EXERCISE DETAILS: Every line of the listing below must be printed again exactly, apart from its pictures.

<<<<

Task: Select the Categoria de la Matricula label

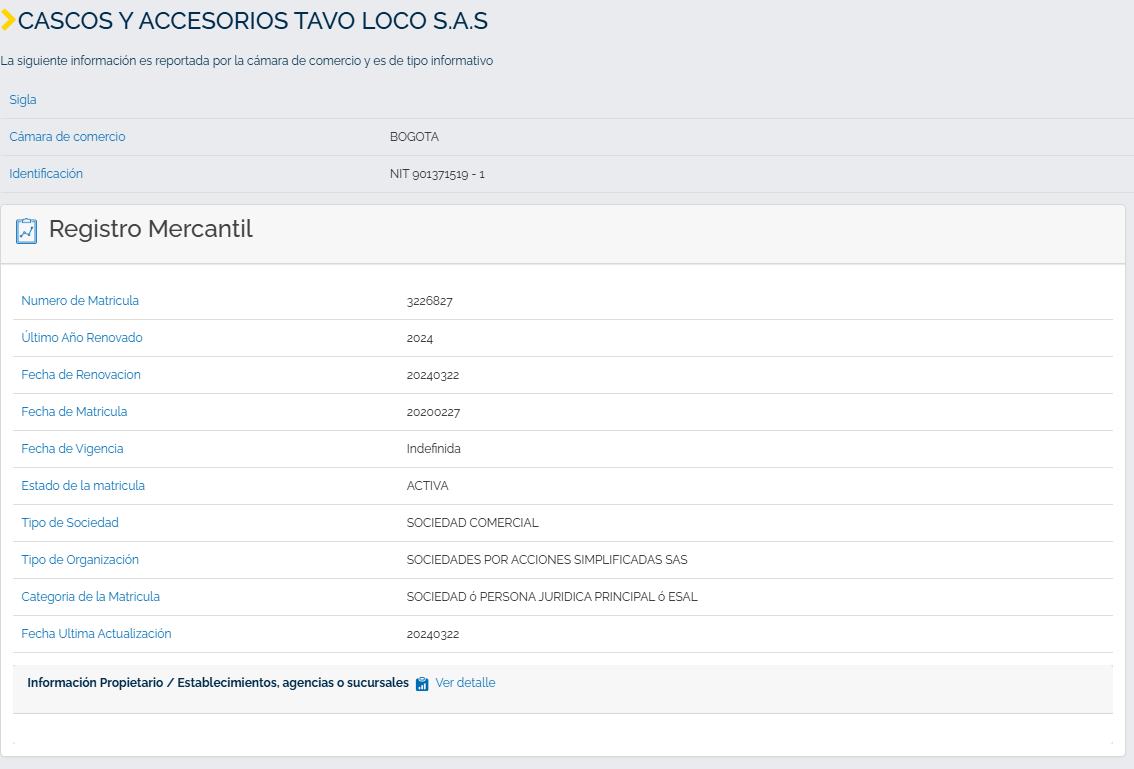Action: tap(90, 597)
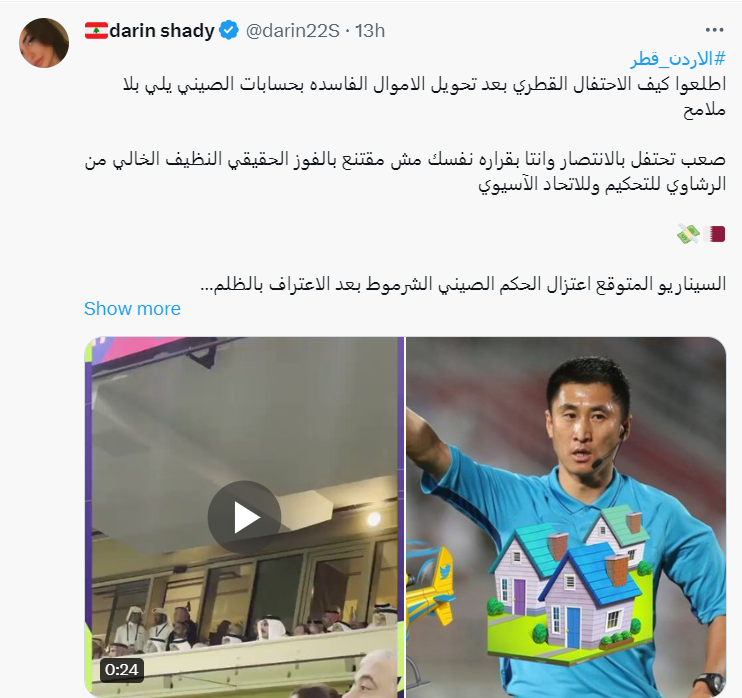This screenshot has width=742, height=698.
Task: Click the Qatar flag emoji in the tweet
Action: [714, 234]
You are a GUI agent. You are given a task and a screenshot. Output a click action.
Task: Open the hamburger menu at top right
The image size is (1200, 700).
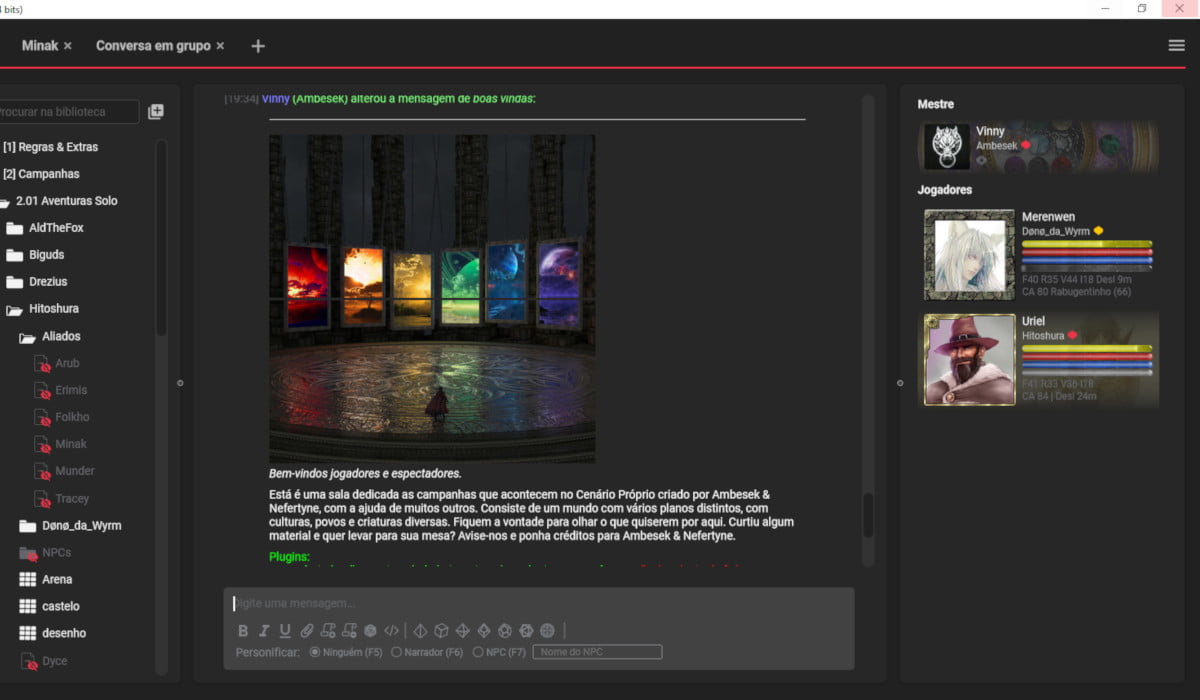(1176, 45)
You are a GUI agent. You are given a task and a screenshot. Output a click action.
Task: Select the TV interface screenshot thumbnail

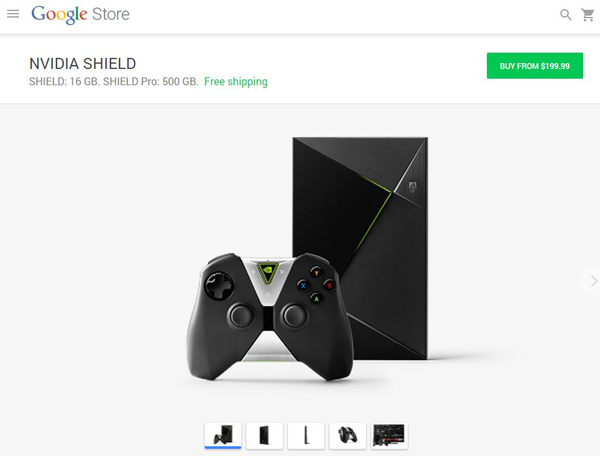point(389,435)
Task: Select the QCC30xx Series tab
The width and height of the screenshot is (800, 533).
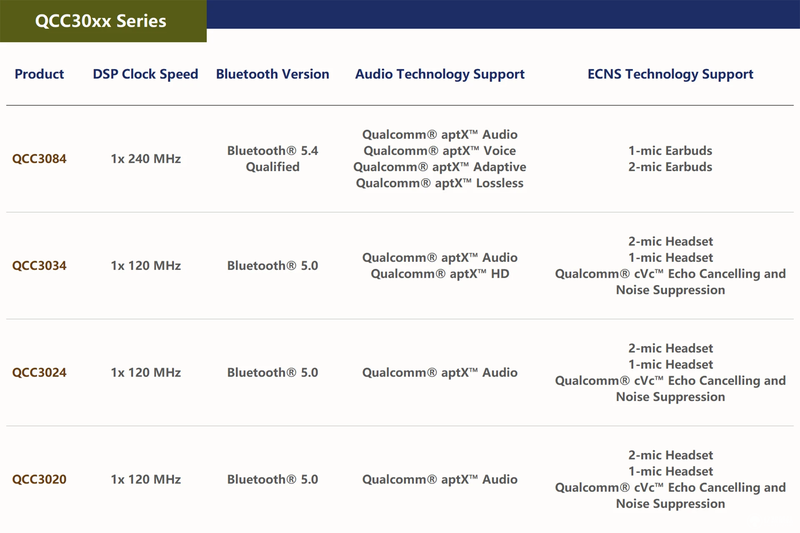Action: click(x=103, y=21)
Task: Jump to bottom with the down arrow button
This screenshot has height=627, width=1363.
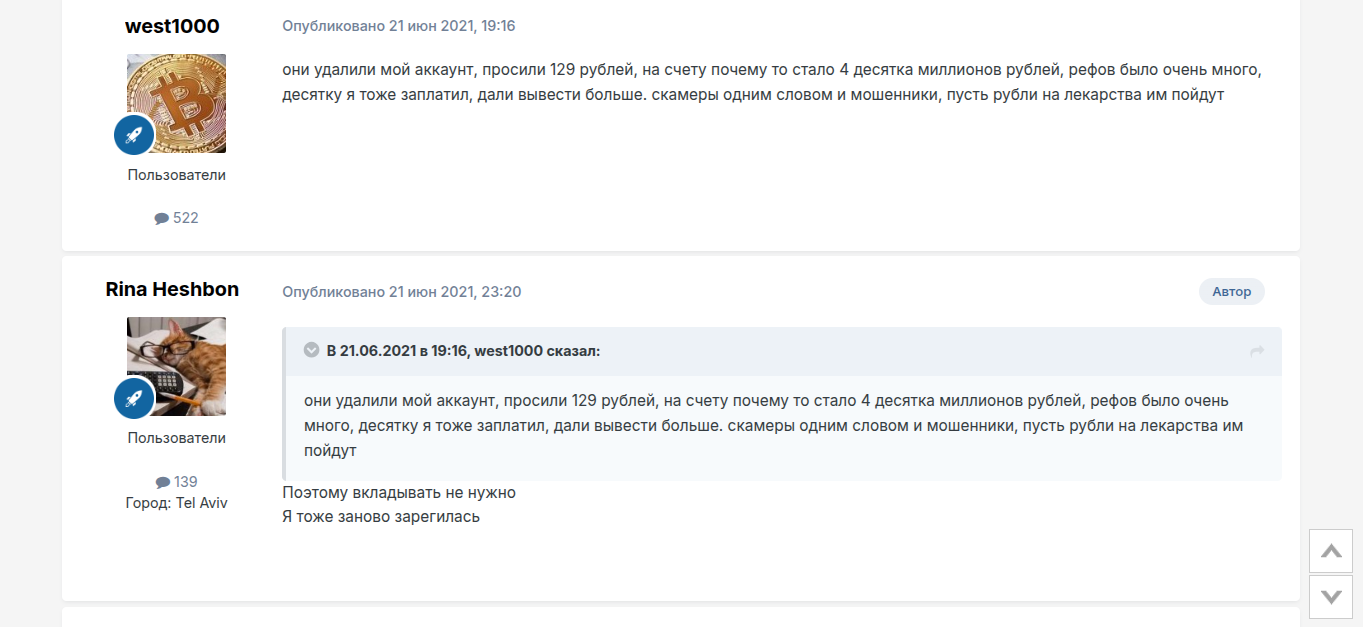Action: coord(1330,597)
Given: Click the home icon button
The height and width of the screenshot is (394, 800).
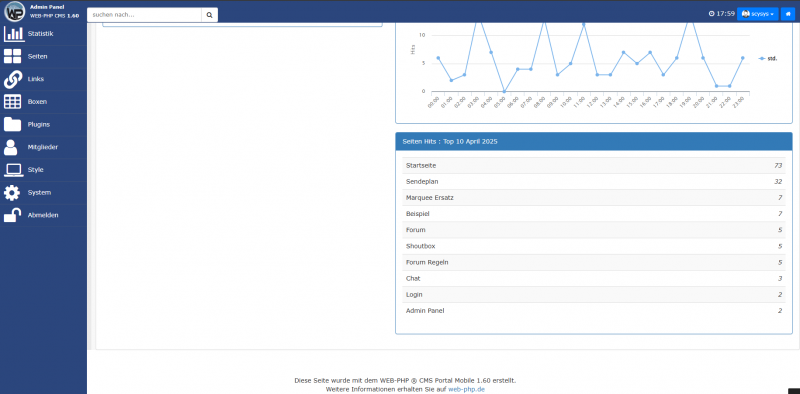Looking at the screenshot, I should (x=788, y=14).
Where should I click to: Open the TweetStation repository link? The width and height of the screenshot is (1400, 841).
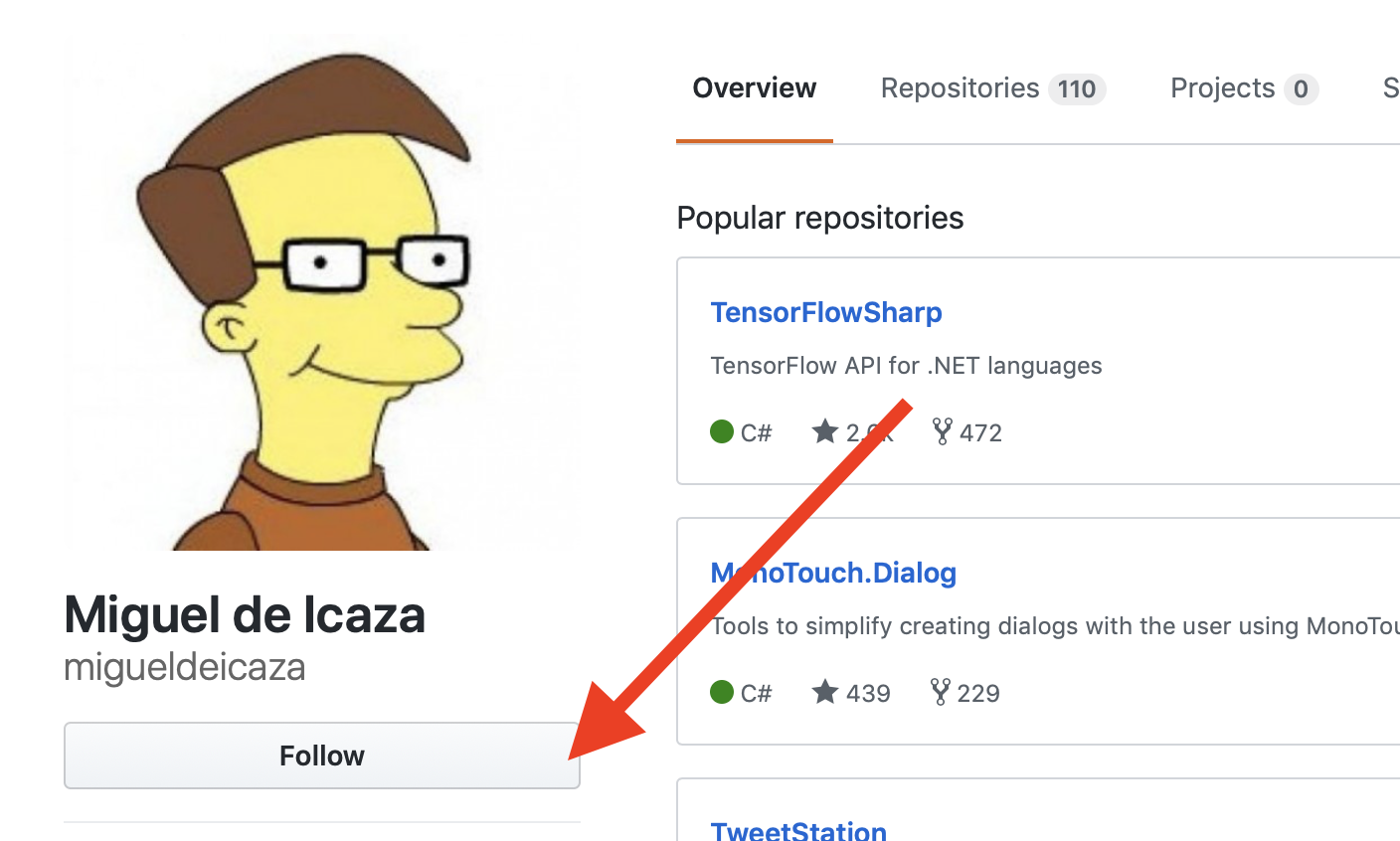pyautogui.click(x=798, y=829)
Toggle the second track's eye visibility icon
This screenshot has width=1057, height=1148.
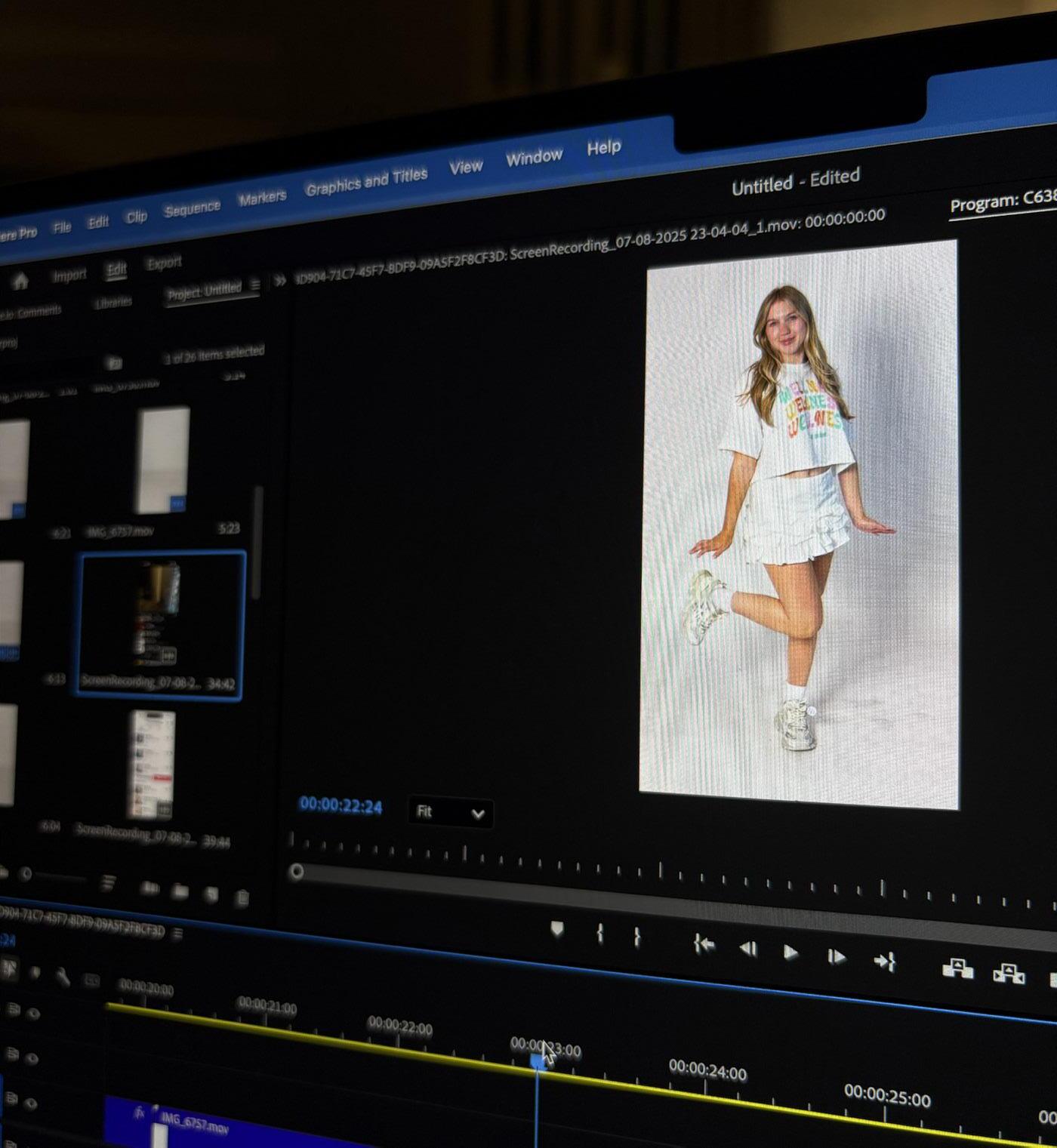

>>>>

REPLY:
Task: Select the Categoria de la Matricula label

Action: tap(90, 597)
This screenshot has width=742, height=698.
Task: Click the Qatar flag emoji in the tweet
Action: [714, 234]
You are a GUI agent. You are given a task and a screenshot. Output a click action.
Task: Open the hamburger menu at top right
The image size is (1200, 700).
(1176, 45)
You are a GUI agent. You are given a task and a screenshot. Output a click action.
Task: Select the TV interface screenshot thumbnail

point(389,435)
Task: Select the QCC30xx Series tab
The width and height of the screenshot is (800, 533).
Action: click(x=103, y=21)
Task: Jump to bottom with the down arrow button
This screenshot has height=627, width=1363.
Action: coord(1330,597)
Given: Click the home icon button
The height and width of the screenshot is (394, 800).
Looking at the screenshot, I should (x=788, y=14).
Where should I click to: Open the TweetStation repository link? The width and height of the screenshot is (1400, 841).
pyautogui.click(x=798, y=829)
Toggle the second track's eye visibility icon
This screenshot has width=1057, height=1148.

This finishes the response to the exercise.